Materials provided START

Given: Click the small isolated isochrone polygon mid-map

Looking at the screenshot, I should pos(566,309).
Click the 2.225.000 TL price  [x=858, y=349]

Materials provided END
Materials provided START

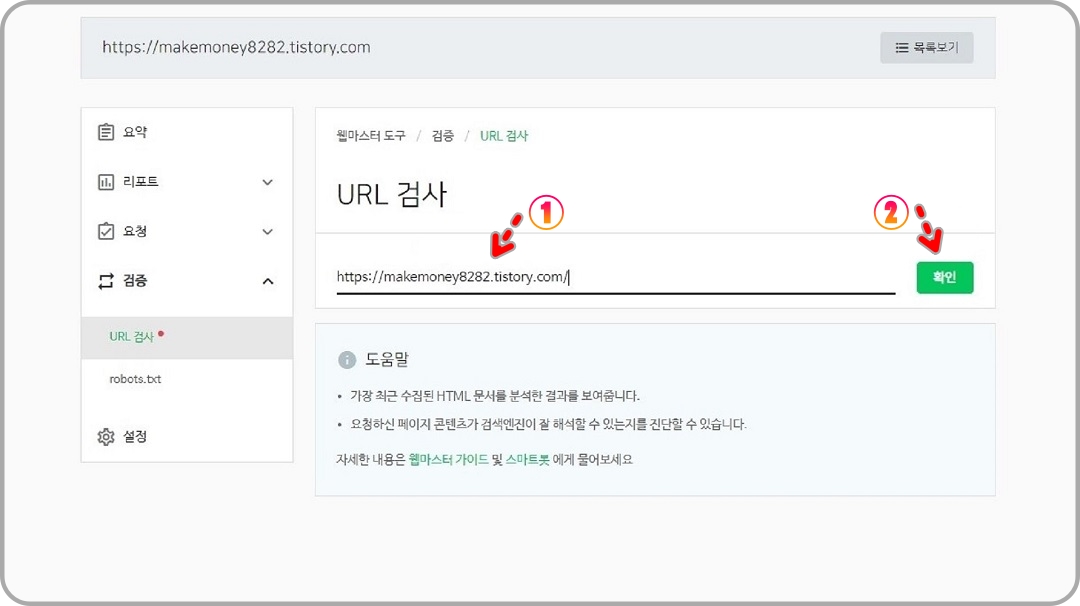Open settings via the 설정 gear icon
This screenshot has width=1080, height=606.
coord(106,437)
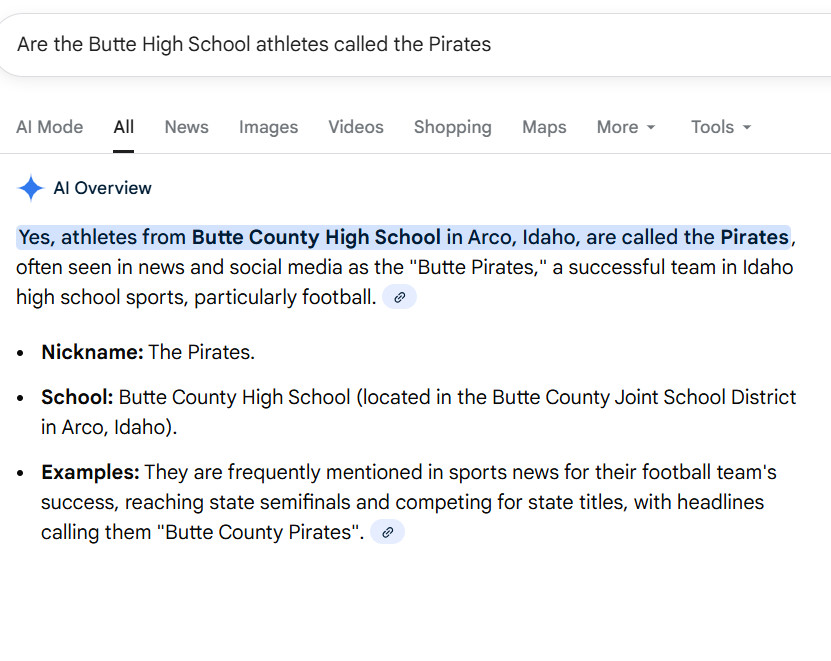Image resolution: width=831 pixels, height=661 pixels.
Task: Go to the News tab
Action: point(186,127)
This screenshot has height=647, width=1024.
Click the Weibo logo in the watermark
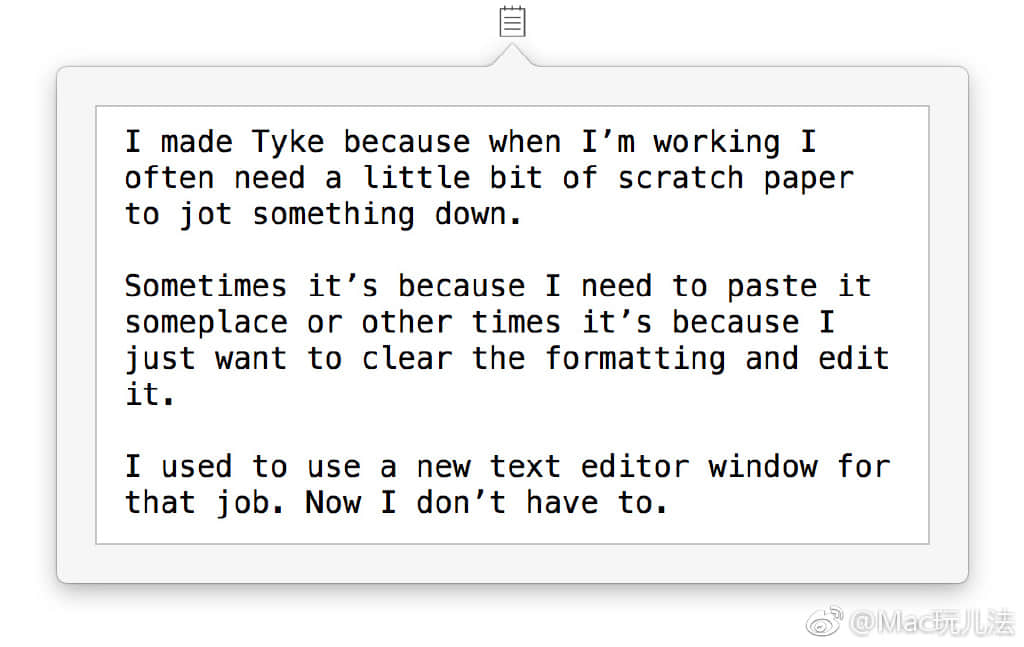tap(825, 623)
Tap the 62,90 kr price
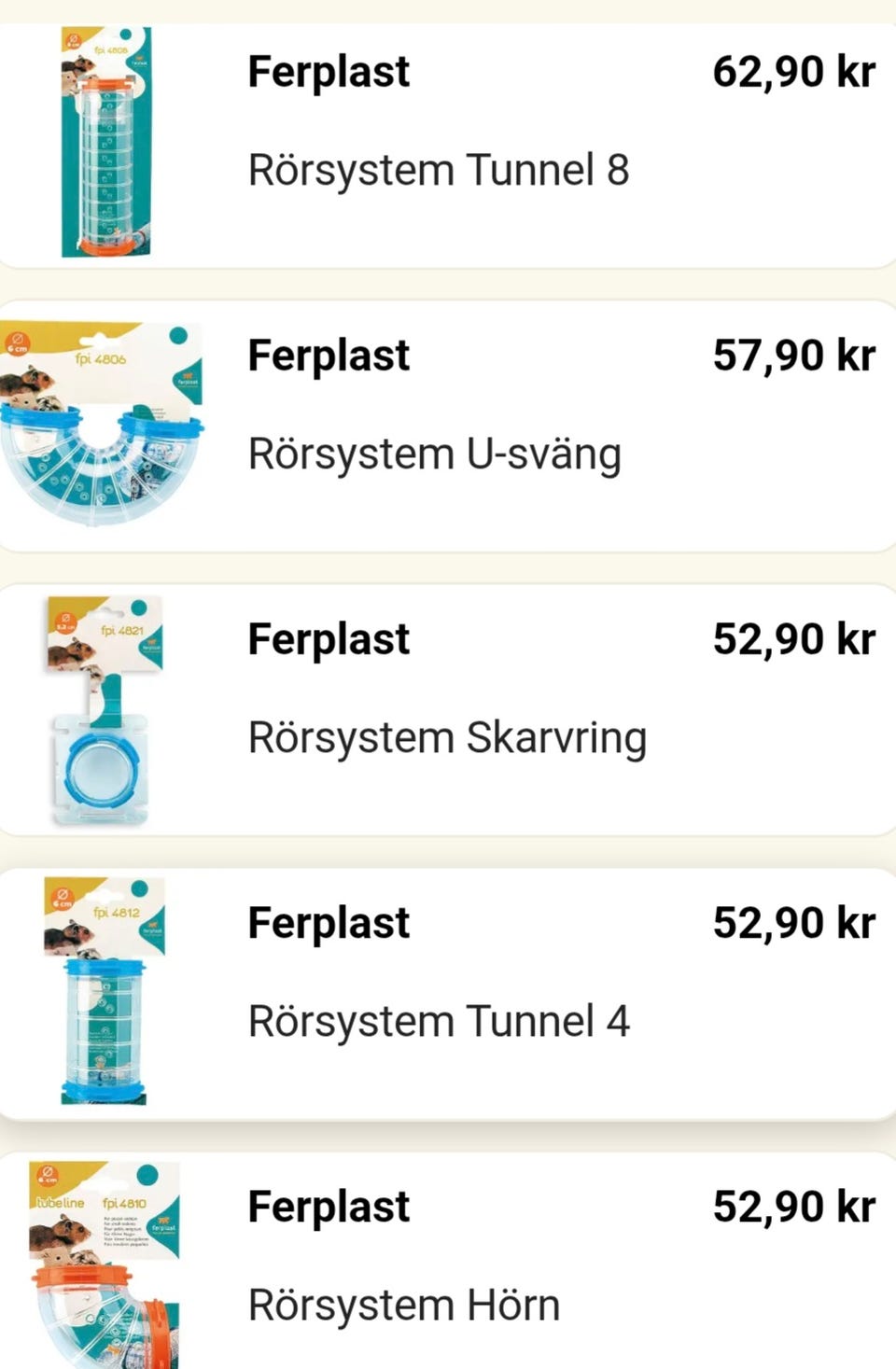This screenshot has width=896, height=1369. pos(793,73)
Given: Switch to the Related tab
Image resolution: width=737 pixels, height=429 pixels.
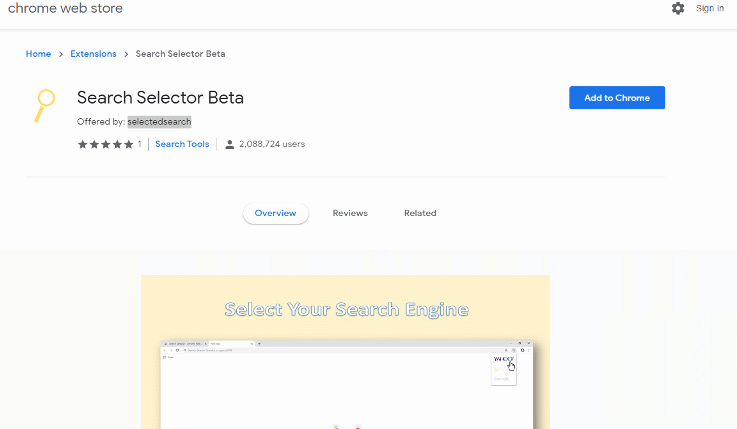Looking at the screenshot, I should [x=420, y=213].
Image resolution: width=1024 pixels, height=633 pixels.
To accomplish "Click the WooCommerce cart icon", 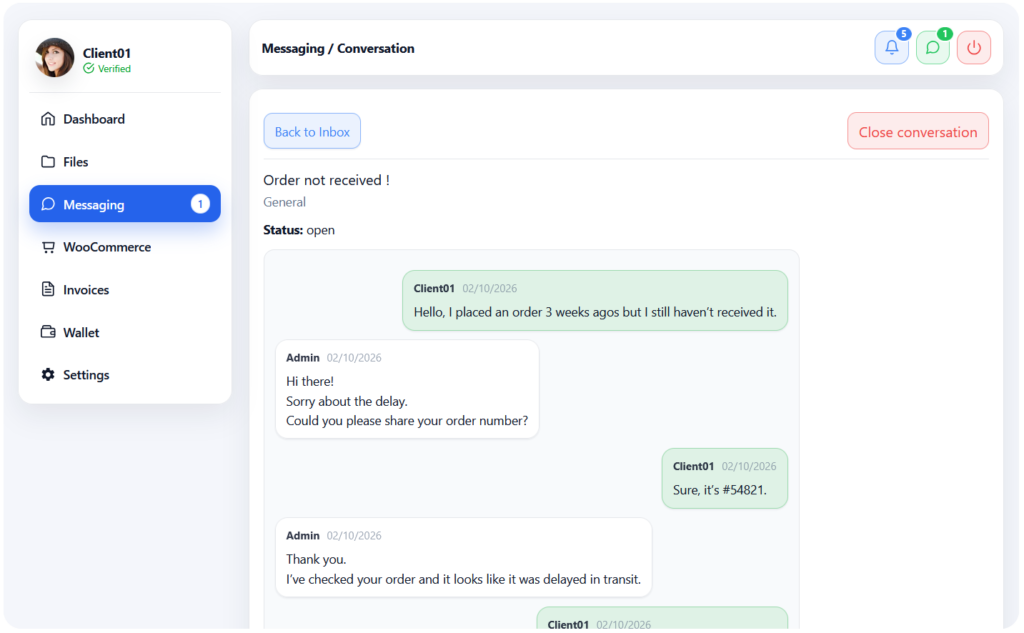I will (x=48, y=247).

Materials provided END

**What the exercise asks:** Proceeding from the line containing "Given: Click the" through the line containing "Click the 2.225.000", transcribe the lines above exactly, both end lines included.

**Your solution:**
Given: Click the small isolated isochrone polygon mid-map

Looking at the screenshot, I should pos(566,309).
Click the 2.225.000 TL price  [x=858, y=349]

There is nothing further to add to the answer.